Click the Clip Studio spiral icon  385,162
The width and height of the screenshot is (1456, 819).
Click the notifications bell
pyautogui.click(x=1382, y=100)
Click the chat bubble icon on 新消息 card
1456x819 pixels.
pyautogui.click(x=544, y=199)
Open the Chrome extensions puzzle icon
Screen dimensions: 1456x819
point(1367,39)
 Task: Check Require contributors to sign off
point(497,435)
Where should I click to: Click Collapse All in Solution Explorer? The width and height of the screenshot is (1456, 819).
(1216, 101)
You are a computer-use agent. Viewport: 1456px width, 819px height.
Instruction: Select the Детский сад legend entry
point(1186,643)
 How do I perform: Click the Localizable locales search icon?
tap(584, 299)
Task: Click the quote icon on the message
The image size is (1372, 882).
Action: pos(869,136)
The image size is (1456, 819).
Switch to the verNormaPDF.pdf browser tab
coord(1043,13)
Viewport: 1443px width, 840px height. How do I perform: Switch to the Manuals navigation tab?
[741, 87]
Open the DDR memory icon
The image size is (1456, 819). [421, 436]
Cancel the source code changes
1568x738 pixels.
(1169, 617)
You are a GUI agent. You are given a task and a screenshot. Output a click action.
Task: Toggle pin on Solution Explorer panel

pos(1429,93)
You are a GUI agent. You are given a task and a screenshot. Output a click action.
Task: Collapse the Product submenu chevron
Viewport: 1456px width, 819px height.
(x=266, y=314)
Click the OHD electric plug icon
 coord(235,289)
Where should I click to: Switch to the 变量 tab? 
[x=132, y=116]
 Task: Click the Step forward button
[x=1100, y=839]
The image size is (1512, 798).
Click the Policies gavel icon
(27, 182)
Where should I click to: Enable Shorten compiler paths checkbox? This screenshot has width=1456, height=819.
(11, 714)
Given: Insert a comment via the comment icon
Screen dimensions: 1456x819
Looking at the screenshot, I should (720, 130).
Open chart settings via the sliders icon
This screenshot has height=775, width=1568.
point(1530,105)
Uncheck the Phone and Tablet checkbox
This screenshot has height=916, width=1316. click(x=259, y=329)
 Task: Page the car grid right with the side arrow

--- --- ---

Problem requirements: Repeat every entry exactly. Nothing may be dropped.

Response:
Click the Clip Studio spiral icon  385,162
The width and height of the screenshot is (1456, 819).
Click the notifications bell
pyautogui.click(x=1382, y=100)
Click the chat bubble icon on 新消息 card
1456x819 pixels.
pyautogui.click(x=544, y=199)
Open the Chrome extensions puzzle icon
Screen dimensions: 1456x819
point(1367,39)
 Task: Check Require contributors to sign off
point(497,435)
Where should I click to: Click Collapse All in Solution Explorer? The width and height of the screenshot is (1456, 819).
(1216, 101)
You are a computer-use agent. Viewport: 1456px width, 819px height.
Instruction: Select the Детский сад legend entry
point(1186,643)
 How do I perform: Click the Localizable locales search icon?
tap(584, 299)
Task: Click the quote icon on the message
The image size is (1372, 882).
Action: pos(869,136)
The image size is (1456, 819).
Switch to the verNormaPDF.pdf browser tab
coord(1043,13)
Viewport: 1443px width, 840px height. How do I perform: Switch to the Manuals navigation tab?
[741, 87]
Open the DDR memory icon
The image size is (1456, 819). [421, 436]
Cancel the source code changes
1568x738 pixels.
(1169, 617)
You are a GUI agent. You are given a task and a screenshot. Output a click action.
Task: Toggle pin on Solution Explorer panel

pos(1429,93)
You are a GUI agent. You are given a task and a screenshot. Output a click action.
Task: Collapse the Product submenu chevron
Viewport: 1456px width, 819px height.
(x=266, y=314)
Click the OHD electric plug icon
 coord(235,289)
Where should I click to: Switch to the 变量 tab? 
[x=132, y=116]
 Task: Click the Step forward button
[x=1100, y=839]
The image size is (1512, 798).
Click the Policies gavel icon
(27, 182)
Where should I click to: Enable Shorten compiler paths checkbox? This screenshot has width=1456, height=819.
(11, 714)
Given: Insert a comment via the comment icon
Screen dimensions: 1456x819
Looking at the screenshot, I should (720, 130).
Open chart settings via the sliders icon
This screenshot has height=775, width=1568.
point(1530,105)
Uncheck the Phone and Tablet checkbox
This screenshot has height=916, width=1316. click(x=259, y=329)
 Task: Page the car grid right with the side arrow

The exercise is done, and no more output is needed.